◆ EXERCISE DIRECTIONS ◆
Copy every line in the records below that contains the word "computer".
---
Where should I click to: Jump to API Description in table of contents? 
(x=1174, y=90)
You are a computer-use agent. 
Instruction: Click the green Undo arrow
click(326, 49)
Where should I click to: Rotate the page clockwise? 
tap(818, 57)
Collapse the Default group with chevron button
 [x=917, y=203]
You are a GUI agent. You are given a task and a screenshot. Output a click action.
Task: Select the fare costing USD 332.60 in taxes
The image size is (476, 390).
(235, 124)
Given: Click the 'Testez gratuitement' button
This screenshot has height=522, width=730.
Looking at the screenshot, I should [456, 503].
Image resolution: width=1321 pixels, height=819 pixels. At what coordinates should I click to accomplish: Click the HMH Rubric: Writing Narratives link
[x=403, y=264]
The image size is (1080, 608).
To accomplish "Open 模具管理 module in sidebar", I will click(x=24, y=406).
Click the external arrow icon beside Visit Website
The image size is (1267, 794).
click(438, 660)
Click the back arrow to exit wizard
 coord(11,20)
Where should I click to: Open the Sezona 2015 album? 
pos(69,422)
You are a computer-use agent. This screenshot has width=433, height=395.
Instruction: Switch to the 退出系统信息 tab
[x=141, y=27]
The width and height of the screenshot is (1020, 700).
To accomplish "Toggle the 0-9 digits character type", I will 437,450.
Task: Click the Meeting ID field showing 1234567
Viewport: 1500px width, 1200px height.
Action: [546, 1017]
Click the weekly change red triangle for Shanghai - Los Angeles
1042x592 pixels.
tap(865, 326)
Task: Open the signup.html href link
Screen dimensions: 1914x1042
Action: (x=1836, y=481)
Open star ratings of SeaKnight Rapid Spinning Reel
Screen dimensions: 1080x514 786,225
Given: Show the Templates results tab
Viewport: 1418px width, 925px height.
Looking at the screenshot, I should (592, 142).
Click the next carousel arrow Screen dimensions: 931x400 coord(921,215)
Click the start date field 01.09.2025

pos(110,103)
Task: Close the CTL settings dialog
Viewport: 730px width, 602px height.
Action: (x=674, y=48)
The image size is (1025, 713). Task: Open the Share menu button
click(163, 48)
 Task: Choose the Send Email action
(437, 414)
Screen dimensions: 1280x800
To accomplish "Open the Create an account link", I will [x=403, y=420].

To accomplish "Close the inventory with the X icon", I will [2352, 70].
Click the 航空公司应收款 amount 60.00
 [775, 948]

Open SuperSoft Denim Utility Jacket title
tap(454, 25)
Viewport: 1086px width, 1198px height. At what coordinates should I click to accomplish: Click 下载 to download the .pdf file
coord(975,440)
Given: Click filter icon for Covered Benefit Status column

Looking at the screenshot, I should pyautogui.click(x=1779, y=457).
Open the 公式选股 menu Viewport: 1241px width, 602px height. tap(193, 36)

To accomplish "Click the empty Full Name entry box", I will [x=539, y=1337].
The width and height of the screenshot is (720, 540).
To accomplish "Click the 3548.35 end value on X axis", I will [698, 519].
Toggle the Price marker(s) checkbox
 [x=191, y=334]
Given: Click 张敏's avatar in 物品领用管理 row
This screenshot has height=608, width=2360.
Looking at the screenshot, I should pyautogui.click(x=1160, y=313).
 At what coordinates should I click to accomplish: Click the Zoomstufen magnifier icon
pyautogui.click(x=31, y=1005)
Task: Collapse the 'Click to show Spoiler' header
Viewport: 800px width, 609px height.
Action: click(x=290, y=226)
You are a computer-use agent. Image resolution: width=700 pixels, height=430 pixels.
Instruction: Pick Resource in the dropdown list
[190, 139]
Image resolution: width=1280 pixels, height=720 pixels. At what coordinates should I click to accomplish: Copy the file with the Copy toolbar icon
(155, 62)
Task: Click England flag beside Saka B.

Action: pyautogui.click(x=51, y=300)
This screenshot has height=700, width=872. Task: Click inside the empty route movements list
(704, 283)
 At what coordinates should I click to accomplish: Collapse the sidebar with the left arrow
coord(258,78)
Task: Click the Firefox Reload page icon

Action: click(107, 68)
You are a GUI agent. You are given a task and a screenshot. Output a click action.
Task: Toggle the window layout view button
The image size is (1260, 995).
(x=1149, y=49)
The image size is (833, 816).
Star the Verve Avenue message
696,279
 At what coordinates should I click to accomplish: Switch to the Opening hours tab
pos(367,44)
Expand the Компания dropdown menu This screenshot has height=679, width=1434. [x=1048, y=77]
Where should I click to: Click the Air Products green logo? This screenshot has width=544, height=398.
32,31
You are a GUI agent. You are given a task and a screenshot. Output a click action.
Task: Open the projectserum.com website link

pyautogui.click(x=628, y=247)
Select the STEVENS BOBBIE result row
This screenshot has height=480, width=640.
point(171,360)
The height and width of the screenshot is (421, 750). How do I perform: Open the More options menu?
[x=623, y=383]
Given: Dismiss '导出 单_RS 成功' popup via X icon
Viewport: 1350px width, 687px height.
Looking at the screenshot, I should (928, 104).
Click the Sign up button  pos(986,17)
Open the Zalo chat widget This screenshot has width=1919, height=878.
---
◆ ANSWER TO THIS TASK ◆
You are a computer-use agent. 
You are a computer-use agent. This screenshot has width=433, height=395.
You are a computer-use agent. Image resolution: width=700 pixels, height=430 pixels.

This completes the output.